→ **What the task requires**: Where the records below have a line with "height", that line is to be copied.

Stored items
******************************
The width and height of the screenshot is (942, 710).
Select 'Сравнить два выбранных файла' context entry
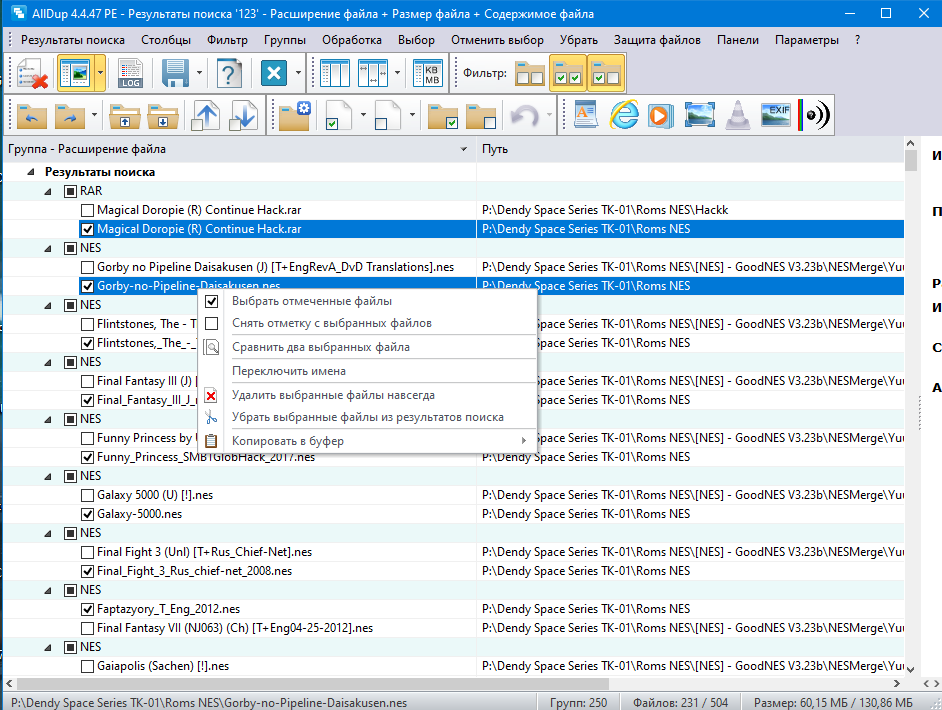click(x=320, y=347)
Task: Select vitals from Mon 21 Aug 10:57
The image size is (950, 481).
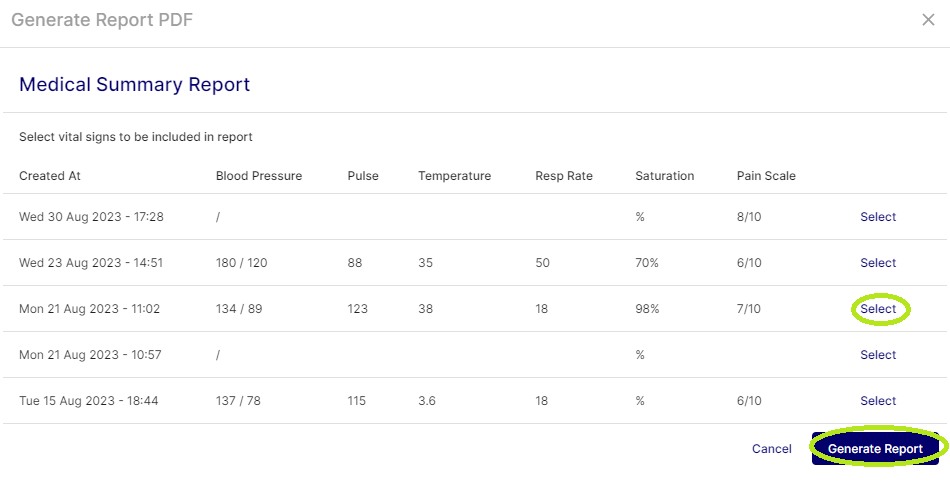Action: tap(878, 355)
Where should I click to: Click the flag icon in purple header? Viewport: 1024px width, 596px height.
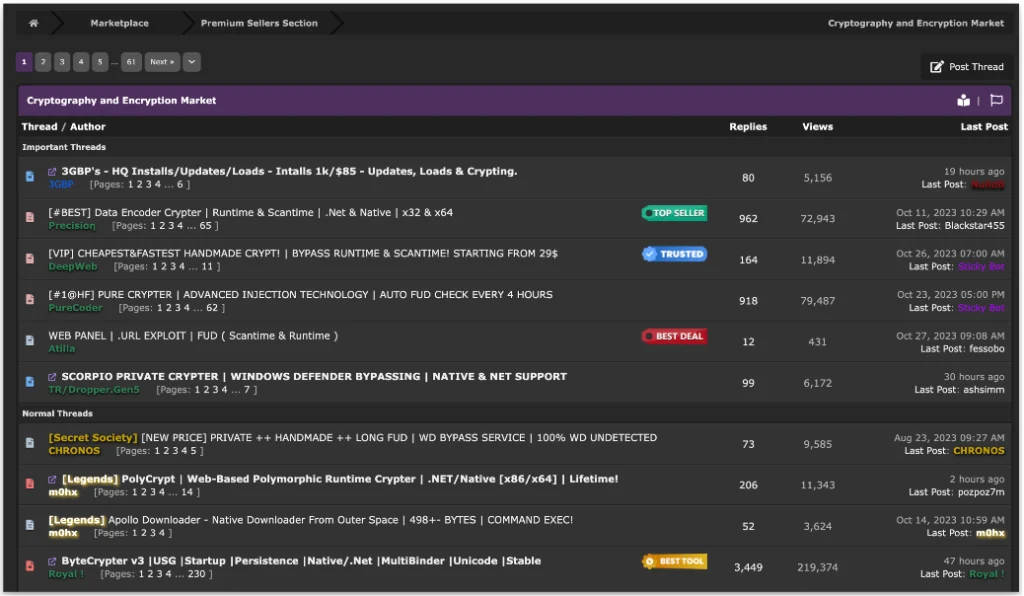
******************************
→ **Task solution**:
The width and height of the screenshot is (942, 710).
Where should I click to: Click the flag icon in purple header? Viewport: 1024px width, 596px height.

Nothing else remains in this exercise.